* EXERCISE AIM *
Beginning at the line containing "Task: Open the Modeling ribbon tab" in the material below and ending at the line containing "Screen dimensions: 1596x913", return each line exactly and add nothing.

* DATA FOR THE TASK *
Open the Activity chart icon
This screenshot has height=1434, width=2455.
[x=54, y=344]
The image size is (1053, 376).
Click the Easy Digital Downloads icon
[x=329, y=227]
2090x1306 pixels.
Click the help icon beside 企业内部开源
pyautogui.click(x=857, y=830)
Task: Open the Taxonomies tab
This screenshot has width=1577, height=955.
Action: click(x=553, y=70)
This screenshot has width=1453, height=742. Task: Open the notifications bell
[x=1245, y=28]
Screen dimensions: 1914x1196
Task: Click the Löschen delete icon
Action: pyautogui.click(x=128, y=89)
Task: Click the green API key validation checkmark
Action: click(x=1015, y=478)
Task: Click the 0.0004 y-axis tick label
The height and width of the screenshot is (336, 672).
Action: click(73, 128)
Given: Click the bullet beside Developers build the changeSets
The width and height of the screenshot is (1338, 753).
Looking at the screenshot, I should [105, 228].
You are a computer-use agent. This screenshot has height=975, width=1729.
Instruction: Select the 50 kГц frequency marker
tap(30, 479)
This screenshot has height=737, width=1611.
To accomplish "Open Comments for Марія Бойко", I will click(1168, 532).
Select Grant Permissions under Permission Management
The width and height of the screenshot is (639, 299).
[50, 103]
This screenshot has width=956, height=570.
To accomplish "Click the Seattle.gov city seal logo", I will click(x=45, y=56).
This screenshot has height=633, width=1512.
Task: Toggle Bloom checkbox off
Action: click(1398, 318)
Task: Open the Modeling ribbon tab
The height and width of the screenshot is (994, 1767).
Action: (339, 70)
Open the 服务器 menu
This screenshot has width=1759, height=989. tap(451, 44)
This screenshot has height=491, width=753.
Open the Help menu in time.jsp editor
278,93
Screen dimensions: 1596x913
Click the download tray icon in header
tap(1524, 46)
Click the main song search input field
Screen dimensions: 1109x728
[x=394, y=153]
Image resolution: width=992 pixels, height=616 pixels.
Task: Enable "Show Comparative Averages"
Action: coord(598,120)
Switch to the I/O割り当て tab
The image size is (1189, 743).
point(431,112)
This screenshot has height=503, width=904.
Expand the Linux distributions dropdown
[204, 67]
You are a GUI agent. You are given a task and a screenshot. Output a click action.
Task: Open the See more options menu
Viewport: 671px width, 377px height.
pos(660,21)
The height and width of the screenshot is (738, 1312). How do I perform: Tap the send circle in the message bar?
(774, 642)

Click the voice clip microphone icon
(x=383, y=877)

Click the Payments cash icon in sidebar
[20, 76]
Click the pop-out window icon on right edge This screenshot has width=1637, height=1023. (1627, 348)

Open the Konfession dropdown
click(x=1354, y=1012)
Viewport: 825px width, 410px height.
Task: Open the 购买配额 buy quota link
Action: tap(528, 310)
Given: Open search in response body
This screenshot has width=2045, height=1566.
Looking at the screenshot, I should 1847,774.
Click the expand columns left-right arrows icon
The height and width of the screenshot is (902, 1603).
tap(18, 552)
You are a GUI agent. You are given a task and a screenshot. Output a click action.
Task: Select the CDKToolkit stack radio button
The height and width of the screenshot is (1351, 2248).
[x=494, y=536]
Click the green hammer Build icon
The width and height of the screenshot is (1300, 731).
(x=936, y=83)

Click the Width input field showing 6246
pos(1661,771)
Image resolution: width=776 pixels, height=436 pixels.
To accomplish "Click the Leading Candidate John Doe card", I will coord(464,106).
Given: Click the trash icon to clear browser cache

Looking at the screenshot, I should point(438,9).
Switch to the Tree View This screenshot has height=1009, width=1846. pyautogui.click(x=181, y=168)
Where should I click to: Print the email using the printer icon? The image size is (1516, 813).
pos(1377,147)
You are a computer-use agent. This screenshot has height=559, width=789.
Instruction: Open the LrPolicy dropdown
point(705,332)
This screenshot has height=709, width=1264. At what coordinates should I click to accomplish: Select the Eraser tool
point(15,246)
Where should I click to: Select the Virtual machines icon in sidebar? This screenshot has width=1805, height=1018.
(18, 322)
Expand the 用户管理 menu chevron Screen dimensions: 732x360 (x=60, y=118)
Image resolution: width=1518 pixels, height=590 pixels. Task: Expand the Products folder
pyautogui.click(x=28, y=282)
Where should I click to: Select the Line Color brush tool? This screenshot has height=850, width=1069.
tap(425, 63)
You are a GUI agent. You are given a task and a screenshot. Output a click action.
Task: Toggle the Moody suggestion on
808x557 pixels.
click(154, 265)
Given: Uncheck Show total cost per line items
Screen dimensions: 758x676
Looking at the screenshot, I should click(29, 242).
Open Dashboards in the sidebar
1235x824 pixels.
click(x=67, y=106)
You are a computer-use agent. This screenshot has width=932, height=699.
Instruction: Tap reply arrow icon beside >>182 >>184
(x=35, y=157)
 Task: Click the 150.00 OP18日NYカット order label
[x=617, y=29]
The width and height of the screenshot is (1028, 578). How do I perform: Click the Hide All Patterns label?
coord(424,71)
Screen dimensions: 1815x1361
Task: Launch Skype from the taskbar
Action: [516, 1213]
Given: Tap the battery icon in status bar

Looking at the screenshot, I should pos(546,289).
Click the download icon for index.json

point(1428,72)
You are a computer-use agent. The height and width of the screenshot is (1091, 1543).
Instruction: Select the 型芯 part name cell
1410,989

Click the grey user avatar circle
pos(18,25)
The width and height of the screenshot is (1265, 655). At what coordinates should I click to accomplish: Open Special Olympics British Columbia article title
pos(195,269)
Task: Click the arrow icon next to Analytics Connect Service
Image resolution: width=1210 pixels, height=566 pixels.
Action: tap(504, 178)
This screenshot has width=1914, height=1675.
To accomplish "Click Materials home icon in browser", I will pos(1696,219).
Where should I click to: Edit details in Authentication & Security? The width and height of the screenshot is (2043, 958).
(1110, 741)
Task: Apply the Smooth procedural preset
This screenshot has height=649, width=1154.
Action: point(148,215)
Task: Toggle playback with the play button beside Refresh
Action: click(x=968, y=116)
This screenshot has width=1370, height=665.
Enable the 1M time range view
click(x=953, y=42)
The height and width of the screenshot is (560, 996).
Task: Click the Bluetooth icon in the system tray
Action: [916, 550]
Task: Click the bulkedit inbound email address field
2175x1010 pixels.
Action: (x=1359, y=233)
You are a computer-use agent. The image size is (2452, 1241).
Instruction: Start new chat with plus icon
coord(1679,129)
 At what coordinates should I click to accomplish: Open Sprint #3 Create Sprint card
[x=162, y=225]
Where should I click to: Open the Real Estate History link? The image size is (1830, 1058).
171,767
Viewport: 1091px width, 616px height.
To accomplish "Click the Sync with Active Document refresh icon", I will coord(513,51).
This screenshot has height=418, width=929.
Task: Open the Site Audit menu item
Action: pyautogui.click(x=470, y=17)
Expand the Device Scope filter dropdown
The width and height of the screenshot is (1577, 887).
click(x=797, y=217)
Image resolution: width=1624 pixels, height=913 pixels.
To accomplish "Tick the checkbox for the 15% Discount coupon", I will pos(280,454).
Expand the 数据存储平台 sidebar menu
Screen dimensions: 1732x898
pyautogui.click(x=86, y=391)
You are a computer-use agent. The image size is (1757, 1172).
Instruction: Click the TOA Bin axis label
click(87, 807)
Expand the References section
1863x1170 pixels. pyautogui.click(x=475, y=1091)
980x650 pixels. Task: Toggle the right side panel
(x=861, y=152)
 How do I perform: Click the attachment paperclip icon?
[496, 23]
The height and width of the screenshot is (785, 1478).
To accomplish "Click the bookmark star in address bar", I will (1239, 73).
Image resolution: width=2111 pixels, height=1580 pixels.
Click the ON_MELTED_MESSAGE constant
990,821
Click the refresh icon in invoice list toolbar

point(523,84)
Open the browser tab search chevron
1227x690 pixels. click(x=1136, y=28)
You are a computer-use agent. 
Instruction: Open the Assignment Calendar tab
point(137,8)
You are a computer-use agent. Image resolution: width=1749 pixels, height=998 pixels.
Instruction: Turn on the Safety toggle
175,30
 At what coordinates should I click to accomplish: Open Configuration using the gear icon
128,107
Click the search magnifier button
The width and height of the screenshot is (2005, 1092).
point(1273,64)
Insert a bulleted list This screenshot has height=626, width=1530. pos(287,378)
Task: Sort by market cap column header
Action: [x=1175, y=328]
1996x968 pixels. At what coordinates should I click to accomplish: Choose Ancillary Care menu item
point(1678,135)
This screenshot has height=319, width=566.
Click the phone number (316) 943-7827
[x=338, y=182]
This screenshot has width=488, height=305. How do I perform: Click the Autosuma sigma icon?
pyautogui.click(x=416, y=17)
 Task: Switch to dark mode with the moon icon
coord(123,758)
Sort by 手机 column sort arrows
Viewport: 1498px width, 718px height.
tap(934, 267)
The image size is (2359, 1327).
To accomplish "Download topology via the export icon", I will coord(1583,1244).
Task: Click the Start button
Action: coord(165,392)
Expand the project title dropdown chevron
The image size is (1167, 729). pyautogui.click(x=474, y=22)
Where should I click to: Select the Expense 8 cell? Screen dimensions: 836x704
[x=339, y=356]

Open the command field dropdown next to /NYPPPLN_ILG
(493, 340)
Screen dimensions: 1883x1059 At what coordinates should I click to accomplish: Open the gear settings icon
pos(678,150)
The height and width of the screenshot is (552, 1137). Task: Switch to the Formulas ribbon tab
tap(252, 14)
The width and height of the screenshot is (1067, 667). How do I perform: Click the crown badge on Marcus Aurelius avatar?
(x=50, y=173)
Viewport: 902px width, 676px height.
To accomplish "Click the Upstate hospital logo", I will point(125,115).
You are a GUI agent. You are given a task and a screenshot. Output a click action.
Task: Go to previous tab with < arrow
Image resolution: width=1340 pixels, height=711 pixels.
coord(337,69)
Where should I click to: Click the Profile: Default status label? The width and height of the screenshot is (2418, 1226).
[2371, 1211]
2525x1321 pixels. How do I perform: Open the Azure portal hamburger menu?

* TASK SOLUTION *
Task: Open the Modeling ribbon tab
The height and width of the screenshot is (994, 1767).
Action: (339, 70)
Open the 服务器 menu
This screenshot has width=1759, height=989. tap(451, 44)
This screenshot has height=491, width=753.
Open the Help menu in time.jsp editor
278,93
Screen dimensions: 1596x913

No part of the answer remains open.